» TEXT UNDER STUDY

Recently I decided to research my family history. I have been able to go all the way back to the 1600s in Europe, and I must say it’s been a fascinating journey. What struck me was this.
She Blazed a Trail For Victims of Abuse
She was the first and only woman in her town to say enough! And she left him. As I think about this, I realize that she was a woman who, at the turn of the century, had the courage to leave with so many children and no societal support. It must have been so difficult, not to mention terrifying. But she was a Badass and was not going to look back.
As I look at the documents and names of the men and women whom her husband, my great-grandfather came from, I wonder if they, too, were abusive and if that is where it all started. I’ll never know the answer. But I know that this brave woman stopped the lineage of abuse by being courageous and choosing a new and better future for herself, her children, and everyone that was to follow.

» GIVEN RECORDS
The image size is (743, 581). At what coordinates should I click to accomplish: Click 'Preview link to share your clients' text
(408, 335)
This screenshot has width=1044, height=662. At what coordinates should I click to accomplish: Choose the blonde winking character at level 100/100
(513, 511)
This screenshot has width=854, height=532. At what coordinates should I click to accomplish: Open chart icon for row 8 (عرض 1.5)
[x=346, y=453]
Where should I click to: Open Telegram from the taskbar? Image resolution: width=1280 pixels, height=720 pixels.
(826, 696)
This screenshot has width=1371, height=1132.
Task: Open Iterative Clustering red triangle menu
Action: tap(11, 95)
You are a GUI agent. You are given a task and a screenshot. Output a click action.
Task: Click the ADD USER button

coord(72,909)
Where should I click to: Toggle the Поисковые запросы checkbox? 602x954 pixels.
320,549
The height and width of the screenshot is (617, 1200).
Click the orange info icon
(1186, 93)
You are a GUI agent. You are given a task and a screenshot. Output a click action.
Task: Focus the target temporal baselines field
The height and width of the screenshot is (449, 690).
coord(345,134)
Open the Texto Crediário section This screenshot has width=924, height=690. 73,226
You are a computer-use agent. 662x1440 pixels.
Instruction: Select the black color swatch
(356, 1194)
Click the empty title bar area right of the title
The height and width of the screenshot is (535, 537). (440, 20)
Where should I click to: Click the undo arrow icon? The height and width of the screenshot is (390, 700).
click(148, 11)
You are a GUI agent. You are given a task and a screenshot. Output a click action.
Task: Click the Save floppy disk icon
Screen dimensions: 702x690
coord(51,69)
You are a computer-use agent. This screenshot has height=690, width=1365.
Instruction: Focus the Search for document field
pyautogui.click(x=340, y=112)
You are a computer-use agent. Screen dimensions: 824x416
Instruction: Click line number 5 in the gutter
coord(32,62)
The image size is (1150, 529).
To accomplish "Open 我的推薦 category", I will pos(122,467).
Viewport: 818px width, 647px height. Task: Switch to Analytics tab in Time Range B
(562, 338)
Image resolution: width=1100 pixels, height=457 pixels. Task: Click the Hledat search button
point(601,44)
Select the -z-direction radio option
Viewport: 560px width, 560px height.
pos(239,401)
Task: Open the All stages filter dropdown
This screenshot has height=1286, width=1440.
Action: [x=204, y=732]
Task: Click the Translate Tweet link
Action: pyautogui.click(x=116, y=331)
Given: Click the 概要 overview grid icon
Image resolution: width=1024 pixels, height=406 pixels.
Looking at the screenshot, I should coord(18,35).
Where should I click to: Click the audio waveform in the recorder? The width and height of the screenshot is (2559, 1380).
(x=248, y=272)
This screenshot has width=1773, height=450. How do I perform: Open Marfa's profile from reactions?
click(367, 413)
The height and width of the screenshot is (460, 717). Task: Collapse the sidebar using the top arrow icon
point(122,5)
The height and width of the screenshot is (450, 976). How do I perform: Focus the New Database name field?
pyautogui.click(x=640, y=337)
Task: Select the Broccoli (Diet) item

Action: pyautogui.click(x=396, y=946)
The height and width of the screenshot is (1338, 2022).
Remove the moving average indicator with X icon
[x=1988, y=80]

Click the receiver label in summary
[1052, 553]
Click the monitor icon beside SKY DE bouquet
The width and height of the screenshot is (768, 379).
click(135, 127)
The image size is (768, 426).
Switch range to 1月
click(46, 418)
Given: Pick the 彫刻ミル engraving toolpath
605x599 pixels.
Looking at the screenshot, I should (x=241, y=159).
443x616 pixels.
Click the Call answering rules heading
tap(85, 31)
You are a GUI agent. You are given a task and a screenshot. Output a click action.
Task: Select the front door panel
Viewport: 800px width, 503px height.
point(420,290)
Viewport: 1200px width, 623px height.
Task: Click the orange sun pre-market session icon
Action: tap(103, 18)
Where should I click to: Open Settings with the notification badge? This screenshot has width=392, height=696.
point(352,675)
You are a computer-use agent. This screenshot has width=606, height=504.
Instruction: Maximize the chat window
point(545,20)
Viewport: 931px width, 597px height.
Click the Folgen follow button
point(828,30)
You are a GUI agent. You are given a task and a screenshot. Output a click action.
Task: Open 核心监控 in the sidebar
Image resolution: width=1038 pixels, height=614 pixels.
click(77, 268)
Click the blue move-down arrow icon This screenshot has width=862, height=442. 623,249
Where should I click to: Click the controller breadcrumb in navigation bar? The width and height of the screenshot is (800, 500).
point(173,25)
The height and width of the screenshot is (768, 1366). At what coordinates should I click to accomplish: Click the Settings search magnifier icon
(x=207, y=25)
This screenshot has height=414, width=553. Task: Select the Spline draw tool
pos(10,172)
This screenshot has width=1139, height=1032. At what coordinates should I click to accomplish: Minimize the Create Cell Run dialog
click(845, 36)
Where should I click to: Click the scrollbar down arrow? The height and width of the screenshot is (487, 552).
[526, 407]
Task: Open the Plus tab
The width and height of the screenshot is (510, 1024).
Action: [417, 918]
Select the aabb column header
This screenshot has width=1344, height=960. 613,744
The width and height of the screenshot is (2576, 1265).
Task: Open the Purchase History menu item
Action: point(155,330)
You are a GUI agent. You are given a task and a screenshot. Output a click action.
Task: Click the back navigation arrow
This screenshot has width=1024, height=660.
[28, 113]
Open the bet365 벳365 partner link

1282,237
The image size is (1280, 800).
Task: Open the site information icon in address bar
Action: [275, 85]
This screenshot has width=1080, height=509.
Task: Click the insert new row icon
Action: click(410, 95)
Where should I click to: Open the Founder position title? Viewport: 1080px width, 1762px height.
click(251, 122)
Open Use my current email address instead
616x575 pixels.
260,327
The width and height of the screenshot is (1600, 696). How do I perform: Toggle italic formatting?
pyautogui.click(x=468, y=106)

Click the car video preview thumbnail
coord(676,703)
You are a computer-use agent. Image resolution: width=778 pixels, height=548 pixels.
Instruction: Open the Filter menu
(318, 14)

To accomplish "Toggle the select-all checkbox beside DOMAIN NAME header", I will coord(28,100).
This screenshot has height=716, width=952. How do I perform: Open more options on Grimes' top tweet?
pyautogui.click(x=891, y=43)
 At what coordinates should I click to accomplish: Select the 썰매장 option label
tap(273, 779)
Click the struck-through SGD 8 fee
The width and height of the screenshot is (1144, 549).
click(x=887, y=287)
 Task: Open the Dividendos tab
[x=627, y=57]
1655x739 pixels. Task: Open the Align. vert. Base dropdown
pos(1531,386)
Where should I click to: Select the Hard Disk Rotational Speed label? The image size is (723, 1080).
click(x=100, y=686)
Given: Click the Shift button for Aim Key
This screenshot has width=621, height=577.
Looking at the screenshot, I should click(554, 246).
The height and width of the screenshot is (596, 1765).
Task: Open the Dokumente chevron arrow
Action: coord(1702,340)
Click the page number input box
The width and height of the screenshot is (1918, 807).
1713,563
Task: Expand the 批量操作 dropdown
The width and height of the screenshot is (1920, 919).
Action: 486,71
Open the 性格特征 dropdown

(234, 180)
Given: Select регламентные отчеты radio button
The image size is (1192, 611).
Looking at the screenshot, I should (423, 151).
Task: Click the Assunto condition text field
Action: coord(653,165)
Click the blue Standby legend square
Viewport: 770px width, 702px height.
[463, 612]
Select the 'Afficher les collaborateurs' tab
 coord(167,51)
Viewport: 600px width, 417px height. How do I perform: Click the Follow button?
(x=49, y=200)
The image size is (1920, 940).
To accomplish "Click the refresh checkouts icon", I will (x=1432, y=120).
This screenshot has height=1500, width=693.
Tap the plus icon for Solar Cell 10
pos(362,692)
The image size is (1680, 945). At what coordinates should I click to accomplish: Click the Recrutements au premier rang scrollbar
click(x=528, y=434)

» WORK ORDER A
The final paragraph of the family history piece names those for whom the woman chose a new and better future. List each of them.
» WORK ORDER B
Write the next few sentences of the family history piece, picking up after its final sentence.

» ANSWER BOX A
Herself
Her children
Everyone that was to follow

» ANSWER BOX B
She was the head of the household at a time in the world when women had no rights. And her children did go on and prosper because of her decision. They went on to be newspaper publishers, car dealership owners, farmers, doctors, and just good citizens of the world. All because of her strength and belief in herself. It all started there.
My Story is Different
But I think my strength to cope was well instilled inside of me because of the example of my great-grandmother. My husband left me for another woman when my two children were under the age of 4 years old. Though I never knew my great-grandmother, whose name was Elizabeth, I know that the strength she showed my grandmother and the strength my grandmother showed my mother made its way down to me.
I am grateful. I picked myself up and just kept moving forward. I bought a house by myself to make a home for my family and just dug in to handle my new responsibilities. And like Elizabeth, it was difficult, and I was indeed terrified. But, like her, it wasn’t enough to stop me from moving forward.
I became head of my household four weeks after my second child was born. A shock, yes. But unbeknownst to me, I was fortified to handle it.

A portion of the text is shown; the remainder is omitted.